In a final example from the Lay of Leithian, we see Lúthien use her power to help achieve the goal of obtaining a Silmaril. Daunting though it may seem, she disguises herself and Beren and they enter Morgoth’s stronghold. The Dark Lord, however, is not tricked and he quickly casts down their disguise by the sheer power of his will. Lúthien is undaunted to be standing in front of Melkor. She names herself and even offers her services as a minstrel before him. Morgoth then is blinded by an evil lust and allows her to roam free before him. He soon regrets that decision:

“Then suddenly she eluded his sight, and out of the shadows began a song of such surpassing loveliness, and of such blinding power, that he listened perforce; and a blindness came upon him, as his eyes roamed to and fro, seeking her.
"All his court were cast down in slumber, and all the fires faded and were quenched; but the Silmarils in the crown on Morgoth’s head blazed forth suddenly with a radiance of white flame; and the burden of that crown and of the jewels bowed down his head, as though the world were set upon it, laden with a weight of care, of fear, and of desire, that even the will of Morgoth could not support. The Lúthien catching up her winged robe sprang into the air, and her voice came dropping down like rain into pools, profound and dark. She cast her cloak before his eyes, and set upon him a dream, dark as the outer Void where once he walked alone.” – Of Beren and Lúthien, The Silmarillion

It's not just the song, but the context!

Notice how this is called “Words of Power” and not “Songs of Power?” That was by design. While the battles waged, and the power displayed was typically in the form of a song, it’s the context of that song that holds the real power. The songs between Sauron and Finrod Felagund are on equal footing, one combating the other with opposing views. It’s not until the Kinslaying is brought up that Sauron has the mastery. The utter woe and despair of the Noldor (excluding the sons of Fëanor it seems) that is shown forth in the song by Sauron is what brings Felagund to fall before the throne and not the song itself. 

The same could be said of the song that subjugates Morgoth. A song of surpassing loveliness, of blinding power, the Silmarils react to the song and cause the burden to be even greater than normal for Morgoth to bear.
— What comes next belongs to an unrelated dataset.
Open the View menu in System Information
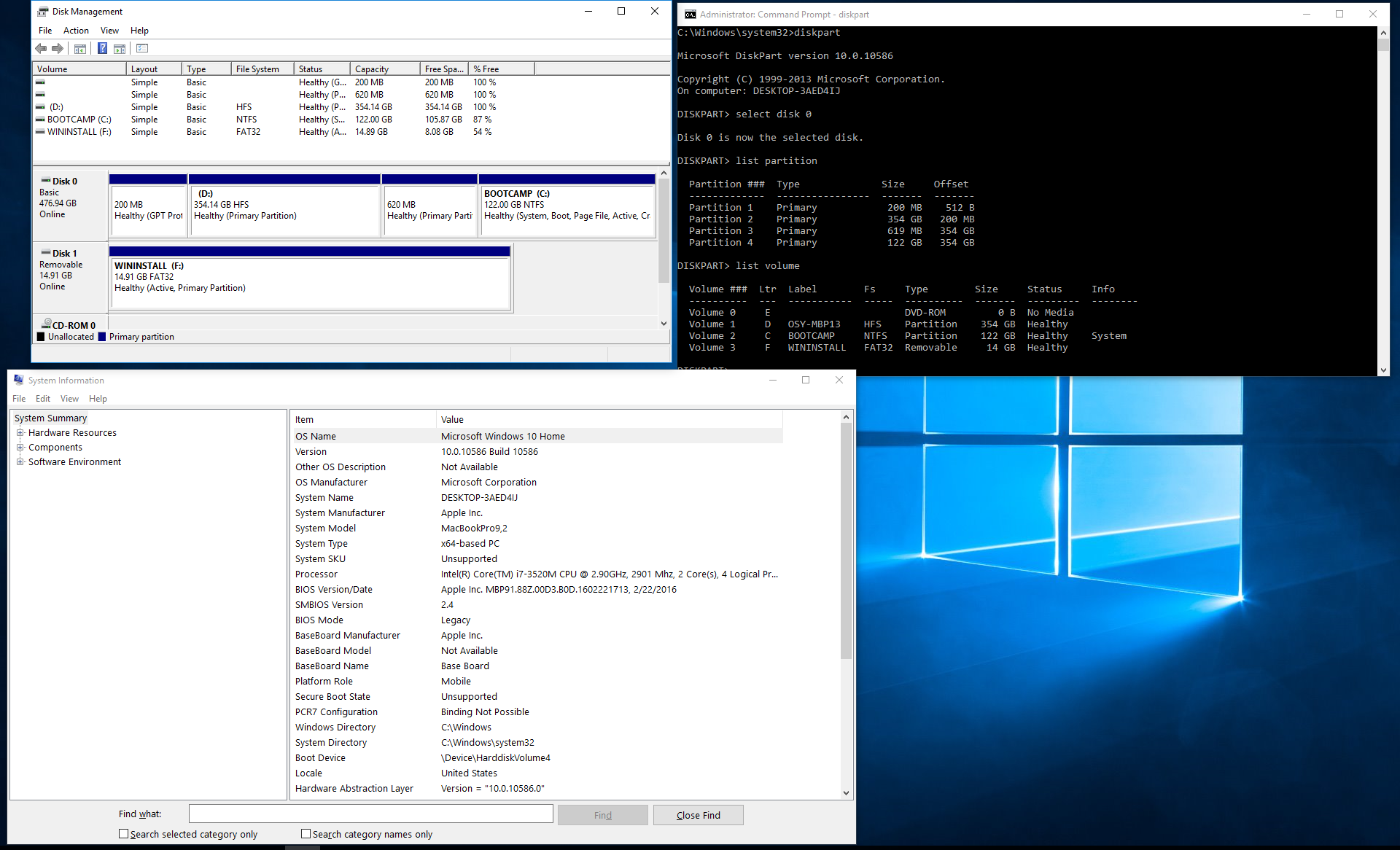The width and height of the screenshot is (1400, 850). pos(69,399)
The context of Gandalf’s declaration against the Balrog in Moria is what cows the Maia before him. Gandalf even warns those who accompany him to Orthanc following the events at Helm’s Deep to beware Saruman’s voice. He doesn’t warn them of his fire powers, but rather the sorcery of his tongue. Even though Saruman is defeated, he still holds power.


Throughout the history of Arda we see words being used for more than just mere communication. Tolkien has at its heart created a world where words and the power behind them can sometimes be more powerful than an army besieging a keep.  In the end, we can’t even really call this magic, as in the world of Arda, it’s just how things are (see Galadriel’s response to Samwise in Lórien). This difference helps make the world Tolkien cultivated more unique, especially when compared to the subcreated worlds that followed in Arda’s footsteps.
Words in our world today carry a lot of weight as well. While we may not be able to blow the hinges off a door with a simple declaration of our power, our words and meaning behind them can help foster peace, or move a populace into blind loyalty. They can portray love and kindness, hate and slander. Our words can tell stories and bring about the creation found only in our imagination, and they can inspire others to great deeds otherwise unseen. Our words, and our ability to communicate them separates us from other life on this planet, and that alone should be reason enough to cherish the power each of us holds.